### Task input:

---------------

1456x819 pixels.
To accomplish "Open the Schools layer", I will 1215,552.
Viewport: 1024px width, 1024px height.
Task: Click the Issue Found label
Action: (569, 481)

---------------

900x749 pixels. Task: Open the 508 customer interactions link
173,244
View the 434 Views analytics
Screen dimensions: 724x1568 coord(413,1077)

---------------

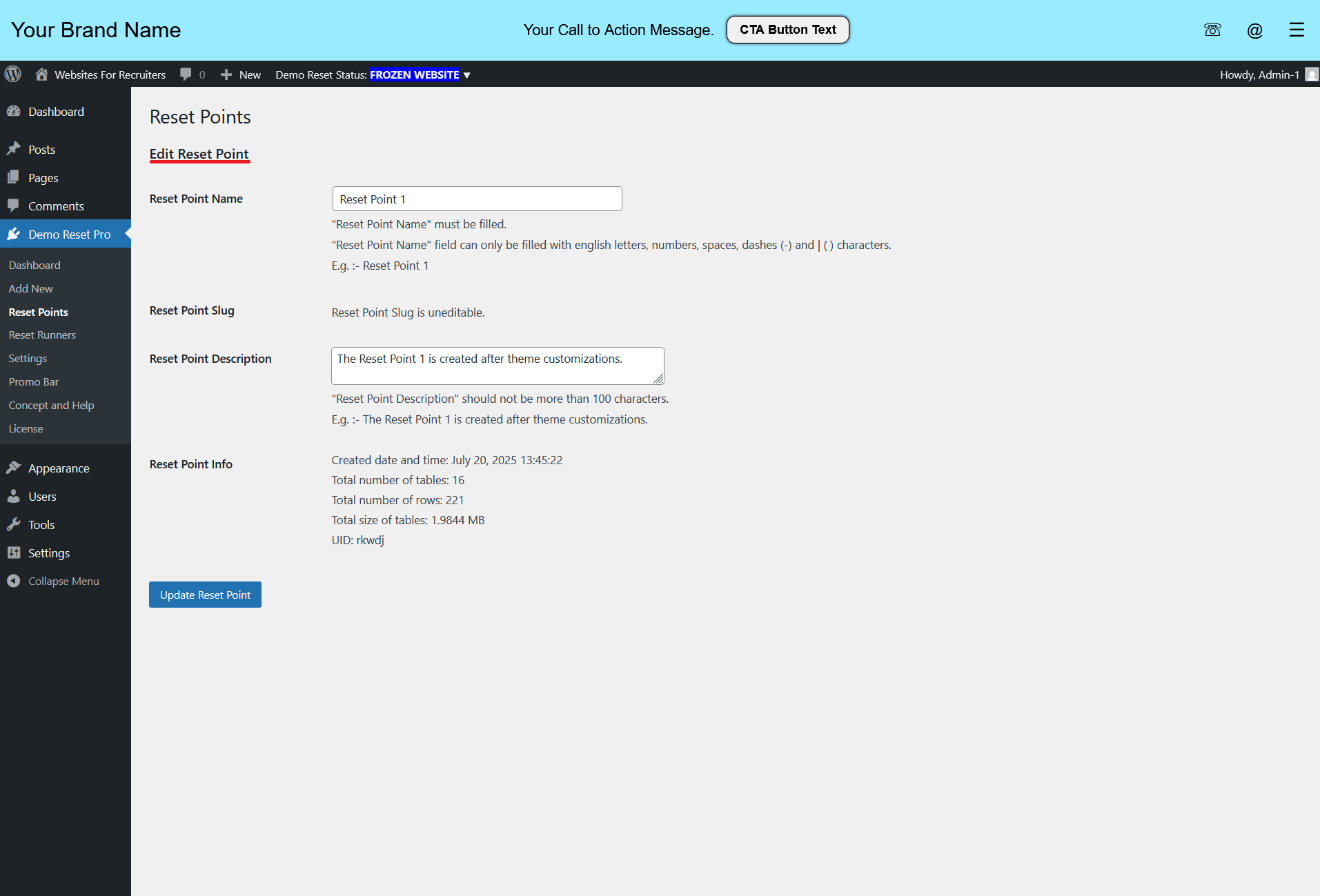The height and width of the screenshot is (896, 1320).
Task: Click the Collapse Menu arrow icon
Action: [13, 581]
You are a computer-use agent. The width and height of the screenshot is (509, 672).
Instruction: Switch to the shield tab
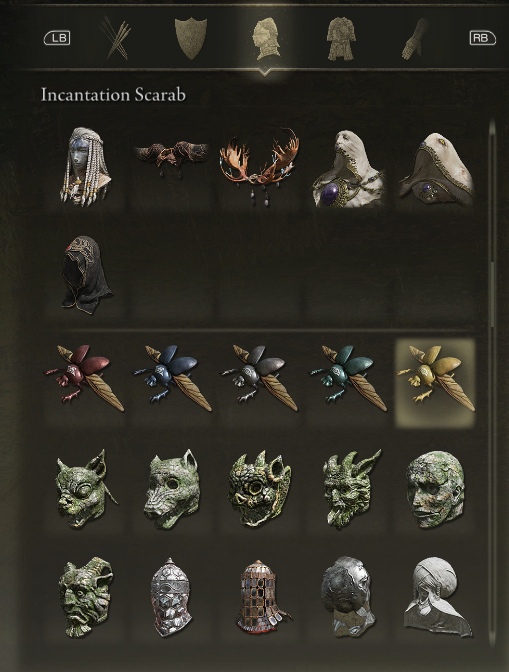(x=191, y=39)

---------------

### Work to complete:
Rewrite the items from the line containing "1456x819 pixels." through the line containing "Action: (569, 481)", changing "Schools" to "Libraries" and leaving everything else as it is.

### Exercise response:
1456x819 pixels.
To accomplish "Open the Libraries layer", I will 1215,552.
Viewport: 1024px width, 1024px height.
Task: Click the Issue Found label
Action: (569, 481)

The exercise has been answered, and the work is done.